Task statement
From the records below, set down exactly the lines starting with the line that contains "Viewport: 882px width, 606px height." and going on through the line that contains "Task: Click the search magnifier icon". Nothing else is wanted.
Records provided Block Start
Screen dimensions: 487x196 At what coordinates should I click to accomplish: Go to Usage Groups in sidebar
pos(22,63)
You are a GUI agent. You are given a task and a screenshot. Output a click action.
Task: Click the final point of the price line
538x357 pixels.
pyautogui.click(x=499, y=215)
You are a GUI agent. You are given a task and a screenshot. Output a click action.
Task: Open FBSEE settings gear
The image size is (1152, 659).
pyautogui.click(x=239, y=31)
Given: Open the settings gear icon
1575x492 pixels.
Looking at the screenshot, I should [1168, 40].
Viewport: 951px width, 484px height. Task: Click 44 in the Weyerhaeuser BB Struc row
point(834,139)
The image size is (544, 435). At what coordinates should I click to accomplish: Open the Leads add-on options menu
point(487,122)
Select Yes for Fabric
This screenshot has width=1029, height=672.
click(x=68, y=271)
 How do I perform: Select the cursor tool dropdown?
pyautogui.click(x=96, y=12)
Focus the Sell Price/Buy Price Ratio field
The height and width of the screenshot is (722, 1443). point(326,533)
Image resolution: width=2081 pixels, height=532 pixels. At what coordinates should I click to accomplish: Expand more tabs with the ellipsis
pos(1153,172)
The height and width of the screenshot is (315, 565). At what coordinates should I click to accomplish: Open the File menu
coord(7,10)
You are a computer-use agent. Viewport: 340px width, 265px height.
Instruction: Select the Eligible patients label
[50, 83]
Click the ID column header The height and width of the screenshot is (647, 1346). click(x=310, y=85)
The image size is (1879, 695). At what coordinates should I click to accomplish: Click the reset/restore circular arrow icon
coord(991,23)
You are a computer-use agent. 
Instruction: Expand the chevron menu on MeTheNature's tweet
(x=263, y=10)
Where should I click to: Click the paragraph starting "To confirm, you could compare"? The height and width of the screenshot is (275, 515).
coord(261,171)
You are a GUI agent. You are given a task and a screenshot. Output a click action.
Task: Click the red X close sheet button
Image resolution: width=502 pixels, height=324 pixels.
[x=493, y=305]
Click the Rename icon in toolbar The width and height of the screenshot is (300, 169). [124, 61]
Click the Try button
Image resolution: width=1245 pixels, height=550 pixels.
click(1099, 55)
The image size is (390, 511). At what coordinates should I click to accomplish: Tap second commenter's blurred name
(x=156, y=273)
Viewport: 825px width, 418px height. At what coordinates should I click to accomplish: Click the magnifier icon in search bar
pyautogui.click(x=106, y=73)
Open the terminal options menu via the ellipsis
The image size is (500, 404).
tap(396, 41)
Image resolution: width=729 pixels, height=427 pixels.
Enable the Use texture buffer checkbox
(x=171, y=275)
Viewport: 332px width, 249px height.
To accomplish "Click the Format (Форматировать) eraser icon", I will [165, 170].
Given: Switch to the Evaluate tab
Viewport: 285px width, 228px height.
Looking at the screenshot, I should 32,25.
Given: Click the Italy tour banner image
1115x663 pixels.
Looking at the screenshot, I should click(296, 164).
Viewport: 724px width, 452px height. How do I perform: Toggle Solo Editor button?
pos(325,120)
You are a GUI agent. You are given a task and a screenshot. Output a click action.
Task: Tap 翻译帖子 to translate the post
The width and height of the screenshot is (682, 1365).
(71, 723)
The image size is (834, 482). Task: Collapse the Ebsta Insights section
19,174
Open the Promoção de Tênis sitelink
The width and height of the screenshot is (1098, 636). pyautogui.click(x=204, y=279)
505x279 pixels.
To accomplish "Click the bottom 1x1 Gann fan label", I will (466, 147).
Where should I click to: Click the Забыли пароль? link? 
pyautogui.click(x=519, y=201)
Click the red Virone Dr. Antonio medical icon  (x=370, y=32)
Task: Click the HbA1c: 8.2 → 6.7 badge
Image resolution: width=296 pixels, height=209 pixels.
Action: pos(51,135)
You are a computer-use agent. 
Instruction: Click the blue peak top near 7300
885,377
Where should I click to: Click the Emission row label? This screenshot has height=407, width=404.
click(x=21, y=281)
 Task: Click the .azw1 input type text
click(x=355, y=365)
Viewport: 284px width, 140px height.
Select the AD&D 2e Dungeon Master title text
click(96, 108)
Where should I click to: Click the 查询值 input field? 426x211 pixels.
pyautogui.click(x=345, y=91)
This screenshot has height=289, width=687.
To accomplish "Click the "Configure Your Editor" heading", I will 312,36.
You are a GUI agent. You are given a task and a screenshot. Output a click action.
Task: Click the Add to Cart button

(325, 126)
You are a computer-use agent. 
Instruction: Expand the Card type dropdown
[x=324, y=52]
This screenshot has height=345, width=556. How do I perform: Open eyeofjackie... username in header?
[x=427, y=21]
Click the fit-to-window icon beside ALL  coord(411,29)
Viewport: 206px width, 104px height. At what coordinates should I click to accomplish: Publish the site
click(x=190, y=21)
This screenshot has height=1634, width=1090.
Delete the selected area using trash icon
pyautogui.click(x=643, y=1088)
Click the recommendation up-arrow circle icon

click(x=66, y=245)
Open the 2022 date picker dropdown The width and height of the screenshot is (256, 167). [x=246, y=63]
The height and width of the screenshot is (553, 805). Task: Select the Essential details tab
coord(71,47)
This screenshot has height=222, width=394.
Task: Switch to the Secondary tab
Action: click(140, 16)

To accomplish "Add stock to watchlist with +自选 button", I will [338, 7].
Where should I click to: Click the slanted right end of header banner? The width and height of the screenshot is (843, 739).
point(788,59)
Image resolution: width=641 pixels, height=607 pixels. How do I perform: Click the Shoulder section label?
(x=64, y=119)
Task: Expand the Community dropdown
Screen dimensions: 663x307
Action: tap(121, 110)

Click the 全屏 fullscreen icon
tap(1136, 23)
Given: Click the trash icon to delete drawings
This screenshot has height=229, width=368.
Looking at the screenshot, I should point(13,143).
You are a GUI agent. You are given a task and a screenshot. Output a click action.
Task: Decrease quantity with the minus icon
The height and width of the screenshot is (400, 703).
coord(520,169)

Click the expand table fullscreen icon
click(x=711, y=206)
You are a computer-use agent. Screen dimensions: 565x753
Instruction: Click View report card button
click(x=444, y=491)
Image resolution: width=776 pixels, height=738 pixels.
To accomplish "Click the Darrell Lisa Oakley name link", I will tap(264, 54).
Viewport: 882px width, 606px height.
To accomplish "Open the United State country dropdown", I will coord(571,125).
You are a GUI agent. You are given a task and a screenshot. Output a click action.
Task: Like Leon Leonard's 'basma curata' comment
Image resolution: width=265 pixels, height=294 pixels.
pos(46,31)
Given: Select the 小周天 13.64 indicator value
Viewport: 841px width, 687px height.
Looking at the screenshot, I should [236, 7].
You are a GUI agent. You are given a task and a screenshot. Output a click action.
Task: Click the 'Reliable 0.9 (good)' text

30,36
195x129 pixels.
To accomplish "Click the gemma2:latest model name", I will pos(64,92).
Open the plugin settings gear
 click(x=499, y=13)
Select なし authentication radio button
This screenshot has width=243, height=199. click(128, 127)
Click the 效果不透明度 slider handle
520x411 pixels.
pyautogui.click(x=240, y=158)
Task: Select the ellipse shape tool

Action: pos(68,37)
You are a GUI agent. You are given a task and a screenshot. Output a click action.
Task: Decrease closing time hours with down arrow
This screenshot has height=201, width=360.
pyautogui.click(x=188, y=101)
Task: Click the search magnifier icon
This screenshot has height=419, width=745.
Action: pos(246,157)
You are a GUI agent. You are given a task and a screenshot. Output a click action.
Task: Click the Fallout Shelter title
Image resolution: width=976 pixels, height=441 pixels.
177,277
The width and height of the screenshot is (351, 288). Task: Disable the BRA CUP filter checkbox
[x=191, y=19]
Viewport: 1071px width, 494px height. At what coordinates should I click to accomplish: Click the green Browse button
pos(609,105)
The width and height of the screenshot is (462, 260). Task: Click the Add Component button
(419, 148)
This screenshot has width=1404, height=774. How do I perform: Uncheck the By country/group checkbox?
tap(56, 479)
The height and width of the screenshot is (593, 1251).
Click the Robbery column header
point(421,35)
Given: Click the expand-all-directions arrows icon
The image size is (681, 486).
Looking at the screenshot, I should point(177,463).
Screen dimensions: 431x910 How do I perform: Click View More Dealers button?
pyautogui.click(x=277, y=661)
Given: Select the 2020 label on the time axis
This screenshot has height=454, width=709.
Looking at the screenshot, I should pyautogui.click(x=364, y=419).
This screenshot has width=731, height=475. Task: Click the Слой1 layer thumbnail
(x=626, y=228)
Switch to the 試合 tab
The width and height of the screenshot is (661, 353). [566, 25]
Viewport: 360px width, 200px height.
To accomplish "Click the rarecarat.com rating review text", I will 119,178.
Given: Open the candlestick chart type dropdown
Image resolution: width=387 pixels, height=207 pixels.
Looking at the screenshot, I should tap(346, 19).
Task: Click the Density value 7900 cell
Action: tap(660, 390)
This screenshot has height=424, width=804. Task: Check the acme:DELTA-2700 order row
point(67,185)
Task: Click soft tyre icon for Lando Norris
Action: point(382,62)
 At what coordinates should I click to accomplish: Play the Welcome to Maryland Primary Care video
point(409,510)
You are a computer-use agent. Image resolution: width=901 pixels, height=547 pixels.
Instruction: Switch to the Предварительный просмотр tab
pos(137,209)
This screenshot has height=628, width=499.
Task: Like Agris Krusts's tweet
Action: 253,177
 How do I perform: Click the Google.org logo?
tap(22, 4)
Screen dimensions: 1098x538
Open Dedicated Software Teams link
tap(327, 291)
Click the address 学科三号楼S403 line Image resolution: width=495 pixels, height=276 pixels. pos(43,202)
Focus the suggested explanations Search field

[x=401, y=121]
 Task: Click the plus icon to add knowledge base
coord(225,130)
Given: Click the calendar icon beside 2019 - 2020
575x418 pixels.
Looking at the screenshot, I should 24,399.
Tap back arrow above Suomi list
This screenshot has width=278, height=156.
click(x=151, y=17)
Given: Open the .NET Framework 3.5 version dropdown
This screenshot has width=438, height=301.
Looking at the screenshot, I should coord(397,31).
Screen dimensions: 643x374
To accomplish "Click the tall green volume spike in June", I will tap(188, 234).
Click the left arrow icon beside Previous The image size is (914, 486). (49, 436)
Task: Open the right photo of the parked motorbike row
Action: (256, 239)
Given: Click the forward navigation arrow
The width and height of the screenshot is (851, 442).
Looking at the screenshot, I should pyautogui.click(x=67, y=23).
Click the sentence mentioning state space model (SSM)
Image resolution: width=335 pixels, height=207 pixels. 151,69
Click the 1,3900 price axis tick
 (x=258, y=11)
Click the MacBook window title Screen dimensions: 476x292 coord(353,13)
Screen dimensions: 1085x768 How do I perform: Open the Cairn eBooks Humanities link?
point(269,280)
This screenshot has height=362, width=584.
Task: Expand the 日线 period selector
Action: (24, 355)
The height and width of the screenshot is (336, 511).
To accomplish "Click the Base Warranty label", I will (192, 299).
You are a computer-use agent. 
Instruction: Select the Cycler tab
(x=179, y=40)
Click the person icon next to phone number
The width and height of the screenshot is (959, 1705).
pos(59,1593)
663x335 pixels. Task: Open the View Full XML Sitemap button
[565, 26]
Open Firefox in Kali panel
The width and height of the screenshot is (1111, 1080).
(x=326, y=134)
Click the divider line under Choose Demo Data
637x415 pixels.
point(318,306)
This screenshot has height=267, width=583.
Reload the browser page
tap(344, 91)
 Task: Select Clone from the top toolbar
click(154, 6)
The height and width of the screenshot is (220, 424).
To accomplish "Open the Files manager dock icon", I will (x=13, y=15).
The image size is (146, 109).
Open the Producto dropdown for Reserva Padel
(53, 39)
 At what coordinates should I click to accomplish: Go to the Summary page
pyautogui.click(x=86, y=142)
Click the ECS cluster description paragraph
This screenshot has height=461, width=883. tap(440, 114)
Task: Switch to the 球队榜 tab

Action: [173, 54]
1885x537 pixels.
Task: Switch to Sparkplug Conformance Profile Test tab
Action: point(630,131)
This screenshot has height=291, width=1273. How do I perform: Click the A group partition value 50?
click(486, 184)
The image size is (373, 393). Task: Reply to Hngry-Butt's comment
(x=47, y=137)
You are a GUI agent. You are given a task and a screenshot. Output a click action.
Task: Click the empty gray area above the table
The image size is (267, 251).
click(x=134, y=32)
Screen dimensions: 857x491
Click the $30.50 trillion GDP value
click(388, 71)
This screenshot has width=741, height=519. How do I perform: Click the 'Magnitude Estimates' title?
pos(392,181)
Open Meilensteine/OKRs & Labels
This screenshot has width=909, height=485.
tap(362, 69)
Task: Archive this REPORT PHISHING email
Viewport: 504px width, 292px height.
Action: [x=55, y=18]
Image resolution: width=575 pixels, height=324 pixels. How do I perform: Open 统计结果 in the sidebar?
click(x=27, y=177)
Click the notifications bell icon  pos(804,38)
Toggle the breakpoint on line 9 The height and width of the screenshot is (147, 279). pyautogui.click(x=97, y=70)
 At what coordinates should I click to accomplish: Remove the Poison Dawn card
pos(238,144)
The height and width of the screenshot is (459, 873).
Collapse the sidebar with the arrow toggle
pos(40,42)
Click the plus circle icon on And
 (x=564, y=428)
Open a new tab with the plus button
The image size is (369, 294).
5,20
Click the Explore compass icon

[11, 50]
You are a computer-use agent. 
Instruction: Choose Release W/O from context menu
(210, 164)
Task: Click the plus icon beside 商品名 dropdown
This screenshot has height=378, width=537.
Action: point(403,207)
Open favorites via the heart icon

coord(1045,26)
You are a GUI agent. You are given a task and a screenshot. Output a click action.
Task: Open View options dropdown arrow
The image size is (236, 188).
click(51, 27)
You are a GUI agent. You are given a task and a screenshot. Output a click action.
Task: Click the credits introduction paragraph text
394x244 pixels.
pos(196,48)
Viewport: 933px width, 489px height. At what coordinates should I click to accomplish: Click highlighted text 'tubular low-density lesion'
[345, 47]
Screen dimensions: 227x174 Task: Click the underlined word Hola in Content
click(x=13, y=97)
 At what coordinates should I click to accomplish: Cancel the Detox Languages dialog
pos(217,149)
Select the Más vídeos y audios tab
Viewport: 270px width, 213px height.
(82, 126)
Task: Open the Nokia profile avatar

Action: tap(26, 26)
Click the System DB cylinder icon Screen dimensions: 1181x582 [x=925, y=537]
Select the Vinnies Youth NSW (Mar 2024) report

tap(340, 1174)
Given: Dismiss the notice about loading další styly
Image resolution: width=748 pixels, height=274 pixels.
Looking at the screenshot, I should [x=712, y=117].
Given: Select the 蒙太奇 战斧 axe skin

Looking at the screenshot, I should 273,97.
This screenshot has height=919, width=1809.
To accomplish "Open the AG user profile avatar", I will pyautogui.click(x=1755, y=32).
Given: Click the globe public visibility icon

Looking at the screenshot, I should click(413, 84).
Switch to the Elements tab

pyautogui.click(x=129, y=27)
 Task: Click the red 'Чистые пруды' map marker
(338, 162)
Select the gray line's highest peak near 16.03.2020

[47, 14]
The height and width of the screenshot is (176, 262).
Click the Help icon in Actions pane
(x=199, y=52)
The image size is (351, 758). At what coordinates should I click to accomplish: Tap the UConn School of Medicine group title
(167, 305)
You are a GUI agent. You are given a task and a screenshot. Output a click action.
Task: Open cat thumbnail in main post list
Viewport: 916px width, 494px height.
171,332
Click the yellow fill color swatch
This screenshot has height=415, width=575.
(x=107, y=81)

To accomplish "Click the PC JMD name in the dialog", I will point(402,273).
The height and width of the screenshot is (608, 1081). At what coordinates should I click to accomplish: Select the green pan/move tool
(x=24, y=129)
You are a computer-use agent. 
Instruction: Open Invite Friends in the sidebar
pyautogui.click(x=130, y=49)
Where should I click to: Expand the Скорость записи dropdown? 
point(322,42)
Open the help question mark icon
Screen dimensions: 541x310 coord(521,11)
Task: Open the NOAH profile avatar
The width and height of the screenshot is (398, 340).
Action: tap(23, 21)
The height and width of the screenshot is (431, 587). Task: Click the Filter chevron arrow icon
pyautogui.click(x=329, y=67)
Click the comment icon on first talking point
Records provided Block End
Task result
Viewport: 882px width, 606px height.
To accomplish "Open the United State country dropdown", I will coord(571,125).
You are a GUI agent. You are given a task and a screenshot. Output a click action.
Task: Like Leon Leonard's 'basma curata' comment
Image resolution: width=265 pixels, height=294 pixels.
pos(46,31)
Given: Select the 小周天 13.64 indicator value
Viewport: 841px width, 687px height.
Looking at the screenshot, I should [236, 7].
You are a GUI agent. You are given a task and a screenshot. Output a click action.
Task: Click the 'Reliable 0.9 (good)' text

30,36
195x129 pixels.
To accomplish "Click the gemma2:latest model name", I will pos(64,92).
Open the plugin settings gear
 click(x=499, y=13)
Select なし authentication radio button
This screenshot has width=243, height=199. click(128, 127)
Click the 效果不透明度 slider handle
520x411 pixels.
pyautogui.click(x=240, y=158)
Task: Select the ellipse shape tool

Action: pos(68,37)
You are a GUI agent. You are given a task and a screenshot. Output a click action.
Task: Decrease closing time hours with down arrow
This screenshot has height=201, width=360.
pyautogui.click(x=188, y=101)
Task: Click the search magnifier icon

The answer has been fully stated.